In the immigration process, women try to change the layers of power in their favor and change the restricted regulations and customs to more freedom. During immigration, they try to re-explain their role in the family and socio-cultural relations. Immigration causes women to have social activity, freedom, financial independence, survival, and more social reaction at all.
Two important issues are missing in Afghan immigration studies. The first is that others have always narrated about us. Others have written about us and introduced us in some way. It was others who talked about our immigration experiences. For whatever reason, we have not written about ourselves or written less.

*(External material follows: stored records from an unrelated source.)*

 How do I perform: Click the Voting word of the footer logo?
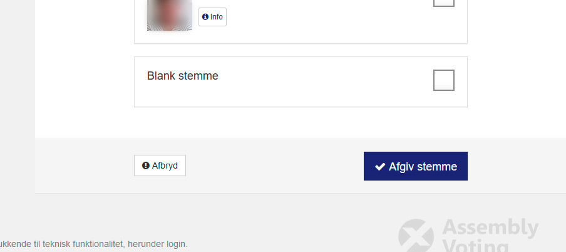[475, 246]
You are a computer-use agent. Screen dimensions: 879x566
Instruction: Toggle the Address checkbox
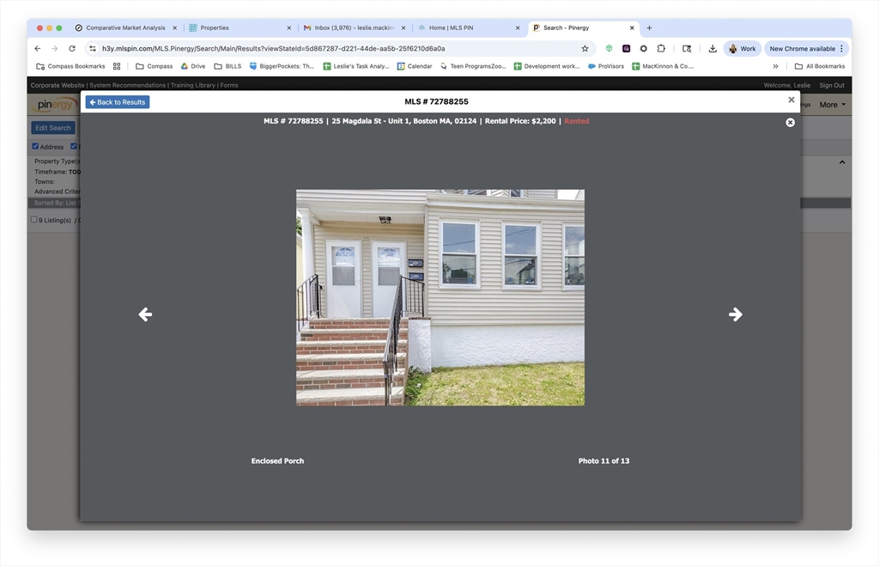click(x=35, y=147)
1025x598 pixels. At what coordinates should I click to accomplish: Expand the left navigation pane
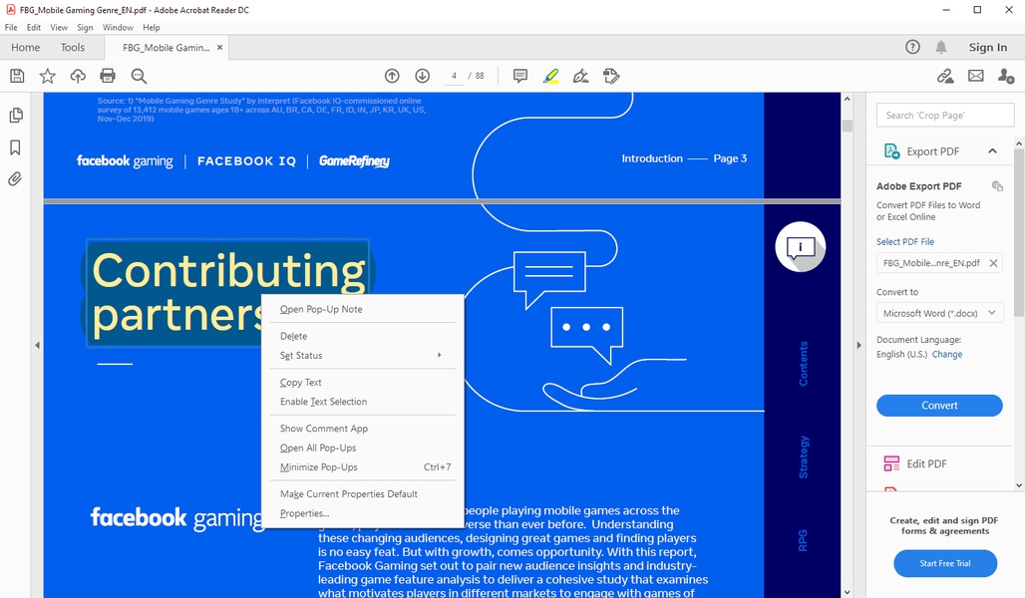37,345
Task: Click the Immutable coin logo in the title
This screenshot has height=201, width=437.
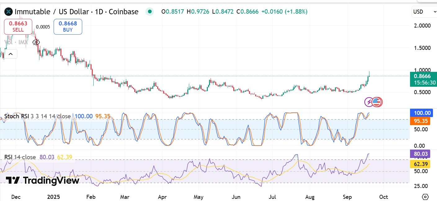Action: [8, 11]
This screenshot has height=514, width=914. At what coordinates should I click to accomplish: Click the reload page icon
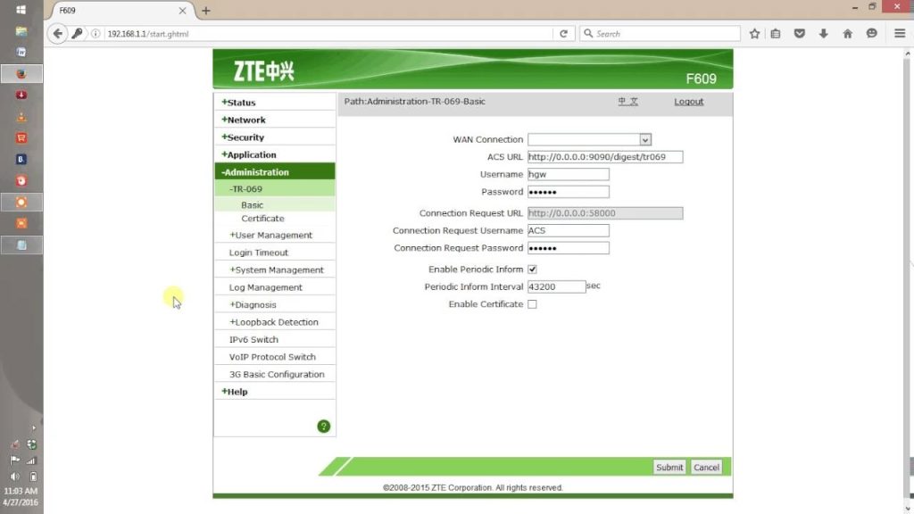pyautogui.click(x=564, y=33)
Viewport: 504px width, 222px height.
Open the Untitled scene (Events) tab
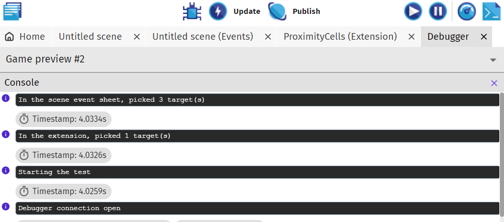(203, 37)
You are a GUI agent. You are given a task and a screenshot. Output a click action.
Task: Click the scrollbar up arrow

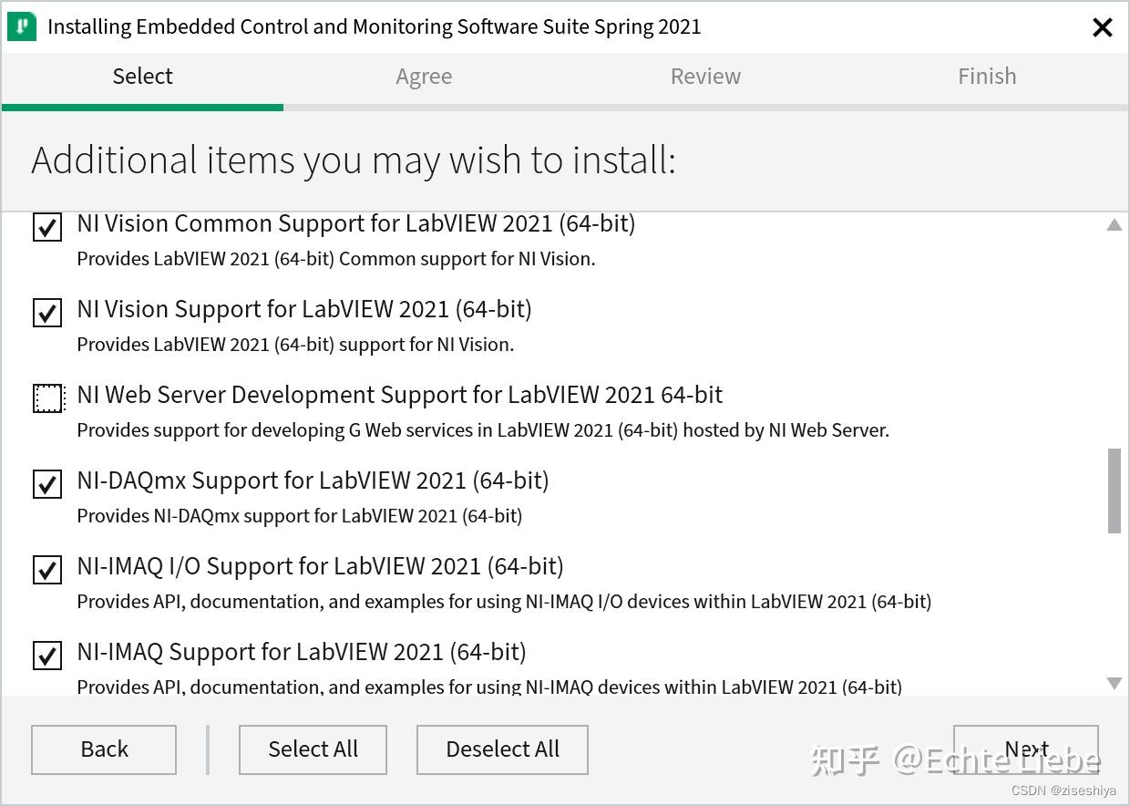click(1114, 224)
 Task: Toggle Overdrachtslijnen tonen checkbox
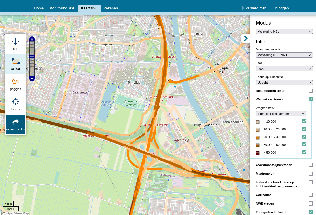tap(311, 165)
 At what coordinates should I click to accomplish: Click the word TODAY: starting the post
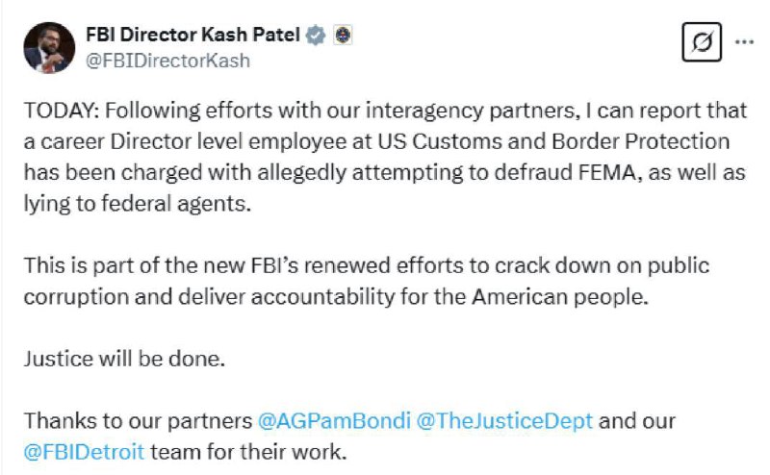[62, 111]

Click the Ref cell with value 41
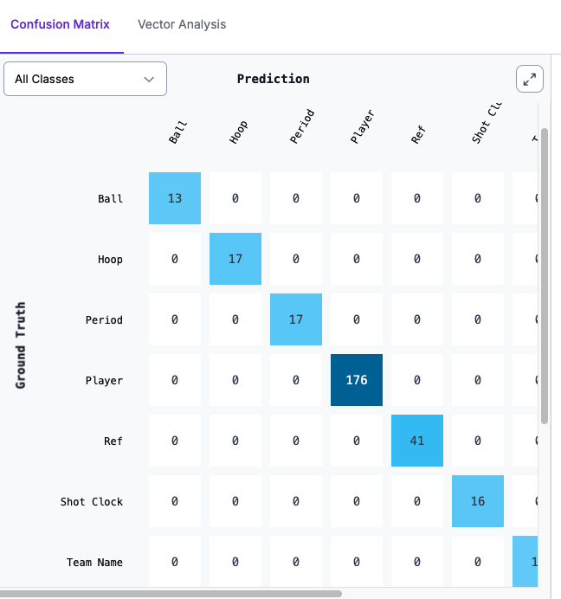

The second issue is that “women” have always been the main absentee of these studies. Foreign scholars in the study of women have not been able to cross the barrier of Afghan religious and patriarchal culture and values. This has led to women always being marginalized in immigration studies. That’s why in immigration studies, it has always been seen through the men’s point of view. Recent studies and research show that the tendency of women to migrate is higher than that of men and that women are more affected, vulnerable, and sorrowful by the migration process than men. Accordingly, there is a need to address their immigration issues and experiences independently.
Immigration has always been part of our identity. We migrate to find a way to live and survive. Immigration has always been a survival strategy for us. Immigration has been a platform for us to escape the repressive policies of ethnic regimes, totalitarian regimes, genocides, and policies of exclusion. The situation for women has intensified with the resumption of black Taliban rule. Deprivation of individual and social liberties, exclusion, and homelessness has been the most important gifts of Taliban policies for women. Women are the most important social group that has lost everything under the control of the Taliban and has been forced to emigrate.
Nimrokh Media, by understanding the importance of the issue of women’s migration and intending to broadcast and publish women’s narratives of their migration process, has opened a new window to address this issue. This window focuses on women’s immigration experiences and seeks to provide a platform for women to narrate their sufferings, successes, aspirations, and so on.
We need to write about ourselves and narrate what happens to us in the migration process. No one can narrate our sufferings, loneliness, and dreams better than ourselves. Now it’s our turn to write our stories of immigration. We cannot forget and we must not let our sufferings get lost in history.